4. The combustor according to claim 3 wherein said first flow path
cross sectional flow area is substantially constant over the length
of said convoluted portion.
5. A combustor having wall means defining a conduit for carrying
fuel, oxidant, and combustion products in a downstream direction
and for burning fuel and oxidant therein, said combustor including
a separator plate disposed within said conduit, said plate having
first and second opposed, downstream extending surfaces over which
fluids within said conduit are adapted to flow, said plate having a
downstream edge and a convoluted portion comprising a plurality of
adjoining, alternating lobes and troughs extending downstream, each
lobe and trough being smoothly U-shaped in cross section taken
transverse to the downstream direction and blending smoothly with
adjacent lobes and troughs, wherein each of said troughs has a pair
of facing side walls, and each pair of said side walls of the
troughs in at least one surface of said separator plate are
substantially parallel to each other over their length, said lobes
and troughs being spaced from said combustor wall means and
terminating at said downstream edge, said lobe height and trough
depth increasing continuously in the downstream direction to its
maximum at said downstream edge, the contours and dimensions of
said troughs and lobes being selected to ensure that each trough
flows full and generates a pair of adjacent, large scale
counterrotating vortices downstream of said edge within said
conduit, each of said vortices rotating about an axis extending in
the downstream direction, said combustor including means for
creating and maintaining a recirculating flow region immediately
adjacent and downstream of said downstream edge.
6. The combustor according to claim 5 wherein said side walls of
each trough in both said first and second surfaces of said
separator plate are substantially parallel to each other.
7. The combustor according to claim 5 wherein the aspect ratio of
the troughs formed in at least one of said surfaces of said
separator plate is between 2.0 and 10.0.
8. The combustor according to claim 7 wherein in at least one of
said surfaces of said separator plate the slope of the troughs at
said downstream edge is at least 10 degrees.

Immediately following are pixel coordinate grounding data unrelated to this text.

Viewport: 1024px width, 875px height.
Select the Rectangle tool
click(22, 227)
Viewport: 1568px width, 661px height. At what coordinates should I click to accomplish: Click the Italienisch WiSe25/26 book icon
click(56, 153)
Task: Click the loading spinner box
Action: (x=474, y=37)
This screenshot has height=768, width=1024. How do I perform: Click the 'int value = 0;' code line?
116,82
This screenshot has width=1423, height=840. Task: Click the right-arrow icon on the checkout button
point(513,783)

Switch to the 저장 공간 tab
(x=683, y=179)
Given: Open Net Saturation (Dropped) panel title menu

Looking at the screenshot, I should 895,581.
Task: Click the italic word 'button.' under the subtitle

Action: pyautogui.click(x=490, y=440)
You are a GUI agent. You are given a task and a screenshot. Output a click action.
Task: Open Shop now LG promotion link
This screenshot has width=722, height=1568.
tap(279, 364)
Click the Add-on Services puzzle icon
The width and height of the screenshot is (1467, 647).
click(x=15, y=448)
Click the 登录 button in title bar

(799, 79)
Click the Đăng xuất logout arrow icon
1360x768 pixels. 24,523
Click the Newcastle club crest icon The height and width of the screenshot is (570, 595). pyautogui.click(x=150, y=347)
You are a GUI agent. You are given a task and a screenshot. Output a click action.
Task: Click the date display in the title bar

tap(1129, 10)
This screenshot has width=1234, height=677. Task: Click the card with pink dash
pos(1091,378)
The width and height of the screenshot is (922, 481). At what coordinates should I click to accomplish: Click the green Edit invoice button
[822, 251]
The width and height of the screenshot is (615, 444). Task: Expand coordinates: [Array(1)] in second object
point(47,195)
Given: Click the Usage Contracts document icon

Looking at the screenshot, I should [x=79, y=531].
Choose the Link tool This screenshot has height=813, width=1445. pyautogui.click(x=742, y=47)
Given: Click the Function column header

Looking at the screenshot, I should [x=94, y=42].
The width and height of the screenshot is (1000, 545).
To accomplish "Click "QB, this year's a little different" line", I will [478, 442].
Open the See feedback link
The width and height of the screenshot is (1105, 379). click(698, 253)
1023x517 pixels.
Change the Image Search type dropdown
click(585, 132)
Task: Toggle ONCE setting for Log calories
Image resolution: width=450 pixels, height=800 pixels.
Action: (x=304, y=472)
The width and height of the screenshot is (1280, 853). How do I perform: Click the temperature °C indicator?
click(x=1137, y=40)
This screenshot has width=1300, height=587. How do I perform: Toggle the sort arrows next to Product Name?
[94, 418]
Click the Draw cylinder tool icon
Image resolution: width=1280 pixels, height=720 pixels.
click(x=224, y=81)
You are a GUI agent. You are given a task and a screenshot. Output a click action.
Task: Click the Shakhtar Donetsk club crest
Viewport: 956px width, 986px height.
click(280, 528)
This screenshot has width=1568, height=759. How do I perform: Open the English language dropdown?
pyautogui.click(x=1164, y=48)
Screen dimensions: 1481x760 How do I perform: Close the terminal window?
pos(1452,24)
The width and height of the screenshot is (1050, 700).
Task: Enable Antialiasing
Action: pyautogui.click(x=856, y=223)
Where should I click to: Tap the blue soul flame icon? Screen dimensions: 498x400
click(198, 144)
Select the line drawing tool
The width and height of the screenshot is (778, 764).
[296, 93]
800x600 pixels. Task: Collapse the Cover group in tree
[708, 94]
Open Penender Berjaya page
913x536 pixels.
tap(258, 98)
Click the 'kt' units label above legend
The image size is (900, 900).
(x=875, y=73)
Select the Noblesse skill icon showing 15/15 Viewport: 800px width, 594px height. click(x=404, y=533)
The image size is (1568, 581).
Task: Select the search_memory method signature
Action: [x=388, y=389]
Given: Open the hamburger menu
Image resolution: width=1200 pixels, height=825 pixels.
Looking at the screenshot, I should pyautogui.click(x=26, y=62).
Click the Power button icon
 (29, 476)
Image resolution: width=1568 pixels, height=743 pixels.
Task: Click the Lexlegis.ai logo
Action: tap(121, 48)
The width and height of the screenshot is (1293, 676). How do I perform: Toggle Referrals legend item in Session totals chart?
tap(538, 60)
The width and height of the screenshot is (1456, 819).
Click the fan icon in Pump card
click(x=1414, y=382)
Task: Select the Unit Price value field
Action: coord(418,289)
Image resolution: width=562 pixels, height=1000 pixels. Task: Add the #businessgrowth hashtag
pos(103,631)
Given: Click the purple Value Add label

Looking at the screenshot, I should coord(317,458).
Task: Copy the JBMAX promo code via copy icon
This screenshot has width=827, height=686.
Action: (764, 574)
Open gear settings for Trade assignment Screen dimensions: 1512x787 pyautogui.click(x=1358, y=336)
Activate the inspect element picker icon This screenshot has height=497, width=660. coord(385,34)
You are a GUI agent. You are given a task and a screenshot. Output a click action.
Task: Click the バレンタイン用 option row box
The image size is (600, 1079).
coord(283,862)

9. The combustor according to claim 7 wherein the trough depth at
said plate downstream edge is at least 25 percent of the distance
across said conduit as measured in the direction of trough
depth.
10. The combustor according to claim 6, wherein the aspect ratio of
the troughs formed in at least one of said surfaces of said
separator plate is between 2.0 and 7.5, the slope of the troughs in
at least one of said surfaces is at least 15.degree. and the trough
depth at said plate downstream edge is at least 25 percent of the
distance across said conduit as measured in the direction of trough
depth.
11. Afterburner means for a gas turbine engine, including wall
means defining a conduit for carrying fuel, oxidant, and combustion
products in a downstream direction and for burning fuel and oxidant
therein, said afterburner including a pair of separator plates
disposed within said conduit, each plate having first and second
opposed, downstream extending surfaces over which fluids within
said conduit are adapted to flow, each plate having a downstream
edge and a convoluted portion comprising a plurality of adjoining,
alternating lobes and troughs extending downstream, each lobe and
trough being smoothly U-shaped in cross section taken transverse to
the downstream direction and blending smoothly with adjacent lobes
and troughs, said lobes and troughs being spaced from said
afterburner wall means and terminating at said downstream edge,
said lobe height and trough depth increasing continuously in the
downstream direction to its maximum at said downstream edge, the
contours and dimensions of said troughs and lobes being selected to
ensure that each trough flows full and generates a pair of
adjacent, large scale counterrotating vortices downstream of said
edge within said conduit, each of said vortices rotating about an
axis extending in the downstream direction, said afterburning means
including a gutter of V-shaped cross section disposed within said
conduit between said pair of plates and adjacent the convolutions
of each plate, and located so as to create a recirculating flow
region immediately adjacent and downstream of said downstream edge
of said separator plates, said afterburner means also including
fuel spray means upstream of said separator plate and gutter.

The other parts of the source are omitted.